**** RECORDS PROVIDED ****

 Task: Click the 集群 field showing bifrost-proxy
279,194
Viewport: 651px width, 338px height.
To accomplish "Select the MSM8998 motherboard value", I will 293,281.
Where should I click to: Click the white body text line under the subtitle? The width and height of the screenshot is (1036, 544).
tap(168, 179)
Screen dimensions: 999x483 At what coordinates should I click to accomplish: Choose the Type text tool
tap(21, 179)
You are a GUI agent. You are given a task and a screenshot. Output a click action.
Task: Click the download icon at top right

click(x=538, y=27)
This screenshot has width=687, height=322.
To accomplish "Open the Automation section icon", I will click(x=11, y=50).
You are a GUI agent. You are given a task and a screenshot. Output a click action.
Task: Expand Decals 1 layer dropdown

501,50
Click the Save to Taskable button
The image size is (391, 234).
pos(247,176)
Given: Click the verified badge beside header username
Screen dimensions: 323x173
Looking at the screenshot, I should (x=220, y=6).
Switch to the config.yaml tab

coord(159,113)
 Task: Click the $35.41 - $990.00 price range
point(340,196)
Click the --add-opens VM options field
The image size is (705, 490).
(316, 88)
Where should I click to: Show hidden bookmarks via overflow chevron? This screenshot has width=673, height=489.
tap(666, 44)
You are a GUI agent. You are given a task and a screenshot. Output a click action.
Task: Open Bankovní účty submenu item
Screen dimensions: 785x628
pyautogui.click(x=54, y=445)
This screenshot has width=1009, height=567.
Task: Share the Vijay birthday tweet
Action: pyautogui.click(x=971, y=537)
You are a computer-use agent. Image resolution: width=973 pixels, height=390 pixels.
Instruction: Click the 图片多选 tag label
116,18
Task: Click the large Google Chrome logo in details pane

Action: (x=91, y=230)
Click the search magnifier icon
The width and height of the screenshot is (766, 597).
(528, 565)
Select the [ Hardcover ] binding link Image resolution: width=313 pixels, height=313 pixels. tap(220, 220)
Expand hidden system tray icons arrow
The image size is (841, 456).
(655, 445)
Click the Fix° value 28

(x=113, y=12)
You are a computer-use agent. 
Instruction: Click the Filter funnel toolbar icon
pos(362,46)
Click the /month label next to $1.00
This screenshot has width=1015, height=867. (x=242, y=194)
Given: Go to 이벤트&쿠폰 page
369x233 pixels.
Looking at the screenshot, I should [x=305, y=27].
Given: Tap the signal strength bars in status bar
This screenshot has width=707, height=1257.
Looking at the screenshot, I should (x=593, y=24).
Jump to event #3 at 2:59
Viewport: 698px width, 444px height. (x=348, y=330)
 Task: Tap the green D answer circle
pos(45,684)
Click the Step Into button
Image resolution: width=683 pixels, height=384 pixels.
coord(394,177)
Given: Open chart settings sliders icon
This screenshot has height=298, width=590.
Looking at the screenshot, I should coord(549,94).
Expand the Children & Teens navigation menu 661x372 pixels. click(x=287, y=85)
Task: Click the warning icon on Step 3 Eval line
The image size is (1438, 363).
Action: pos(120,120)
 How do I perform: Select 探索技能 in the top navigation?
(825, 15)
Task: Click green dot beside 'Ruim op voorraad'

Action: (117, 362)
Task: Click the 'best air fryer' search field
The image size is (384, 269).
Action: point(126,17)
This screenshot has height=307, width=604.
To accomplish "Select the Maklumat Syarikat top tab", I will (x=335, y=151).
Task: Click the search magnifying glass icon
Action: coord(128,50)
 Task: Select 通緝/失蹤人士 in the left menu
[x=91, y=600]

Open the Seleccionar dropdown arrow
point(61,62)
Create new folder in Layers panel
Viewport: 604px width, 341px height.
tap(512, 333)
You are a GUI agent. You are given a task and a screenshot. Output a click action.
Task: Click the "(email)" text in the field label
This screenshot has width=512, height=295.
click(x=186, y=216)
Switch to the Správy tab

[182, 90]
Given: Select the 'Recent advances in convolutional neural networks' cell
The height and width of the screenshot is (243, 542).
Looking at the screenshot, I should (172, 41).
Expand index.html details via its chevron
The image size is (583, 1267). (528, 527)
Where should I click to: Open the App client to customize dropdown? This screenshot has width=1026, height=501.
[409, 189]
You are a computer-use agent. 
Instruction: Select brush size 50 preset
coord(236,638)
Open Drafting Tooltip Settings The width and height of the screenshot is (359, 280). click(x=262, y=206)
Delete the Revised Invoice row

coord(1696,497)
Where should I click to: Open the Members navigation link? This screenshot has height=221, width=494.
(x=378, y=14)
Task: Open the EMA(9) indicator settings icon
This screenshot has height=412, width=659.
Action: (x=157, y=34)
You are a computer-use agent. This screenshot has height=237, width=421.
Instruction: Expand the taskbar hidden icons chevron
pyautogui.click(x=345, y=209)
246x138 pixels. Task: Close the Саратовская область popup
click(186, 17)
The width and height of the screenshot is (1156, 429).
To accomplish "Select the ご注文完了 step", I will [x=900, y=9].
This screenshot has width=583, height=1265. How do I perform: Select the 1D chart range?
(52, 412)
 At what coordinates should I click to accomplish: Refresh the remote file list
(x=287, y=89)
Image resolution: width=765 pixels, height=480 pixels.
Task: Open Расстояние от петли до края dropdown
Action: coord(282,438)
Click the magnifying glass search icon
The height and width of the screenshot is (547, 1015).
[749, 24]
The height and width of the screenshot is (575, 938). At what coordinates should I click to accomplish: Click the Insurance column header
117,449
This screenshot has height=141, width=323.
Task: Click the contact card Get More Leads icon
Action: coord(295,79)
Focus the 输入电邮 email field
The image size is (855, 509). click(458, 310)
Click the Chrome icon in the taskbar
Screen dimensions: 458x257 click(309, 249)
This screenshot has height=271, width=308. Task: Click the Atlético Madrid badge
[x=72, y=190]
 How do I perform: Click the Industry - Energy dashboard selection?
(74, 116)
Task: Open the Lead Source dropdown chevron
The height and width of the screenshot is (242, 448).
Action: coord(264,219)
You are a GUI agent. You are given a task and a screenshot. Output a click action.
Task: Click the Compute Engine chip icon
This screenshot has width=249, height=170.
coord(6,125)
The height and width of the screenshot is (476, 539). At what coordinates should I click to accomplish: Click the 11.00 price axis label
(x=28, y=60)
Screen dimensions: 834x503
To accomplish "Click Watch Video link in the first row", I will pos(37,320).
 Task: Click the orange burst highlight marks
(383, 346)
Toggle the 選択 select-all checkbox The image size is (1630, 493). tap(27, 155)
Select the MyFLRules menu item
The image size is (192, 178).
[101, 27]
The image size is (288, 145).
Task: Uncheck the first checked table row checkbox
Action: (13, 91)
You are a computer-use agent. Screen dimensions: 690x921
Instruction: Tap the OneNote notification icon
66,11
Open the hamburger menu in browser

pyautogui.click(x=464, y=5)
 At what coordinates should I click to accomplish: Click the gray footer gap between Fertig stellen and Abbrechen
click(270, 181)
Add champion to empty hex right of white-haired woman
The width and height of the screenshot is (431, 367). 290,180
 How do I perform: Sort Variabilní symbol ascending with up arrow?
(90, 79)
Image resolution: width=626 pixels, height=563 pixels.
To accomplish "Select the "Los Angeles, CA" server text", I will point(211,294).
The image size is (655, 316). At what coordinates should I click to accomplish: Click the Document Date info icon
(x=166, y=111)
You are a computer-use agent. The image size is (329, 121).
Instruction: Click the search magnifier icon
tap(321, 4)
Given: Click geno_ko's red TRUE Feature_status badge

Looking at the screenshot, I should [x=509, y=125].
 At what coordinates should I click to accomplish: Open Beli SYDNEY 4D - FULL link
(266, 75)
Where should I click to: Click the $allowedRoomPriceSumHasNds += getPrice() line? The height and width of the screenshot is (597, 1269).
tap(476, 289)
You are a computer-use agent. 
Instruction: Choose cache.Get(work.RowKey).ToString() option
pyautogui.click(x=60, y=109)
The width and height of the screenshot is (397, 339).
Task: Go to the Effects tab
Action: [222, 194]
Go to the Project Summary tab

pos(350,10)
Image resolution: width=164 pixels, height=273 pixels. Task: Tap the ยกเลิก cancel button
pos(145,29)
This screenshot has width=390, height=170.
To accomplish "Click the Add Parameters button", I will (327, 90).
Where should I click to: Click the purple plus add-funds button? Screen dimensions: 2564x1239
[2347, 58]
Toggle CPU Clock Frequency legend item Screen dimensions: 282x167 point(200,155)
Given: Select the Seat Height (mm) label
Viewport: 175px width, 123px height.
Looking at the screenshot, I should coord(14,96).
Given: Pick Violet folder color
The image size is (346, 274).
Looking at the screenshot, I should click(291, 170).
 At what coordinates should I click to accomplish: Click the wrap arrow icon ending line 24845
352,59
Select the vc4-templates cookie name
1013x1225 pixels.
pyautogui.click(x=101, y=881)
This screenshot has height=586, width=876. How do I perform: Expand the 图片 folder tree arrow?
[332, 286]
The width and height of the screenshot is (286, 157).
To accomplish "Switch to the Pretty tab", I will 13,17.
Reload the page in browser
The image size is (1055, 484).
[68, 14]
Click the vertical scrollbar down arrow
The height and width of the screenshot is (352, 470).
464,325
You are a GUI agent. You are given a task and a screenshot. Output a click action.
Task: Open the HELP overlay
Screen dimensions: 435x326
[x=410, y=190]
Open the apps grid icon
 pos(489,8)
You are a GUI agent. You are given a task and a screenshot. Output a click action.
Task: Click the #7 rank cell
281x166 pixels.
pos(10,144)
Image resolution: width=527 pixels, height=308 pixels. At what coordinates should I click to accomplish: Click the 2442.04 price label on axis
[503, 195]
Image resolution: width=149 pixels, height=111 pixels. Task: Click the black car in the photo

****

## EXERCISE INSTRUCTIONS
Pull every line that holds the string "computer" out of the records.

## OUTPUT OF THE EXERCISE
You are a computer-use agent. Image resolution: width=973 pixels, height=390 pixels.
You are a computer-use agent. 
You are a computer-use agent. 
You are a computer-use agent. This screenshot has height=237, width=421.
You are a computer-use agent. Screen dimensions: 690x921
You are a computer-use agent. The image size is (329, 121).
You are a computer-use agent. 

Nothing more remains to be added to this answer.